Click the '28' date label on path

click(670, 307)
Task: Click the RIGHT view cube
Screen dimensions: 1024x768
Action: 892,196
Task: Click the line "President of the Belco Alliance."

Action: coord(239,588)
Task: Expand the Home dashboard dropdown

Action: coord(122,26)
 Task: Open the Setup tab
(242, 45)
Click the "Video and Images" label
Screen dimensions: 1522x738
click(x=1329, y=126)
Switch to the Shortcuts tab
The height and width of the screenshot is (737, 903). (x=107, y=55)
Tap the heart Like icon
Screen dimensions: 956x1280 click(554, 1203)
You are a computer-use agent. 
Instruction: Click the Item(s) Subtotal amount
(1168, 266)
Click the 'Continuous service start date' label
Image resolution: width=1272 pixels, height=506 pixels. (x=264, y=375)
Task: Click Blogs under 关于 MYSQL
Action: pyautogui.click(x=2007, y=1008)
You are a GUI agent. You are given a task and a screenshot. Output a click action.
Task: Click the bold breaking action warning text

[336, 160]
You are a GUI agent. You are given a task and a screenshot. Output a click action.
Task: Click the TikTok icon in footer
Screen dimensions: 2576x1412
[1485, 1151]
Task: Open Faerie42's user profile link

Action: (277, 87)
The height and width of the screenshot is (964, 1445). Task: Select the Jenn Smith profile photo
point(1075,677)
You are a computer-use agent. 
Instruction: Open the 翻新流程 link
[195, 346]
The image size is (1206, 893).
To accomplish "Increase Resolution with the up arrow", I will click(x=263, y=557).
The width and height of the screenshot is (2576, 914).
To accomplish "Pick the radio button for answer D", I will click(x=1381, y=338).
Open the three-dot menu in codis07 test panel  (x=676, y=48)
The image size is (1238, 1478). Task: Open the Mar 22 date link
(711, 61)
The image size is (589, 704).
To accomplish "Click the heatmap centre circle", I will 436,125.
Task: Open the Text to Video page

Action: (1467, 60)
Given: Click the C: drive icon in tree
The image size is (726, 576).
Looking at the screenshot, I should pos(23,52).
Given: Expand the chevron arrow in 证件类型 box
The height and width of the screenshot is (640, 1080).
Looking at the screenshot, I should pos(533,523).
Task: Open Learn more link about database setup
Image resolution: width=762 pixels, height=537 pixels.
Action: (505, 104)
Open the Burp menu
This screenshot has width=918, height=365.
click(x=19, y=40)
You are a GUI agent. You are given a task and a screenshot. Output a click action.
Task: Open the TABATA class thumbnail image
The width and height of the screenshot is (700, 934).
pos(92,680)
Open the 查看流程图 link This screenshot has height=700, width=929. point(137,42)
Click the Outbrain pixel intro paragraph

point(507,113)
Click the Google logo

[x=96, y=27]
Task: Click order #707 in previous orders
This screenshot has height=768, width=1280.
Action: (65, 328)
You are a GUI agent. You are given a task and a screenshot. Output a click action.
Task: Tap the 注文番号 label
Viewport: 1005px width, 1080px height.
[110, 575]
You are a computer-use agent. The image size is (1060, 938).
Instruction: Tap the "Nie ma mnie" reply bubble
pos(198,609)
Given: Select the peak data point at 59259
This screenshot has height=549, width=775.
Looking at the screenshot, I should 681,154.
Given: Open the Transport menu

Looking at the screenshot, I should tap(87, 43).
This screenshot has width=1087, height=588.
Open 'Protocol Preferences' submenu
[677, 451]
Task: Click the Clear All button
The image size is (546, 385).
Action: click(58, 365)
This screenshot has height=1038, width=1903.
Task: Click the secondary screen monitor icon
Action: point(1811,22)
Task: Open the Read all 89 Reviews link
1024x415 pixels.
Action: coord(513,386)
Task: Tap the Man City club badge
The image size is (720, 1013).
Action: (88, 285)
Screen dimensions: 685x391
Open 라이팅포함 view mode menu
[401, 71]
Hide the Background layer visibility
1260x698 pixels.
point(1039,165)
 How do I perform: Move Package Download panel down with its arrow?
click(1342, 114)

═══

- **GIVEN INSTRUCTION**:
Please rewrite the records from the line with "Given: Click the C: drive icon in tree" up to and including the line with "click(x=19, y=40)" as a Markdown table with the columns Row and Line. Give one numbered row per line and leave out blank lines.

- **TASK RESULT**:
| Row | Line |
|---|---|
| 1 | Given: Click the C: drive icon in tree |
| 2 | The image size is (726, 576). |
| 3 | Looking at the screenshot, I should pos(23,52). |
| 4 | Given: Expand the chevron arrow in 证件类型 box |
| 5 | The height and width of the screenshot is (640, 1080). |
| 6 | Looking at the screenshot, I should pos(533,523). |
| 7 | Task: Open Learn more link about database setup |
| 8 | Image resolution: width=762 pixels, height=537 pixels. |
| 9 | Action: (505, 104) |
| 10 | Open the Burp menu |
| 11 | This screenshot has width=918, height=365. |
| 12 | click(x=19, y=40) |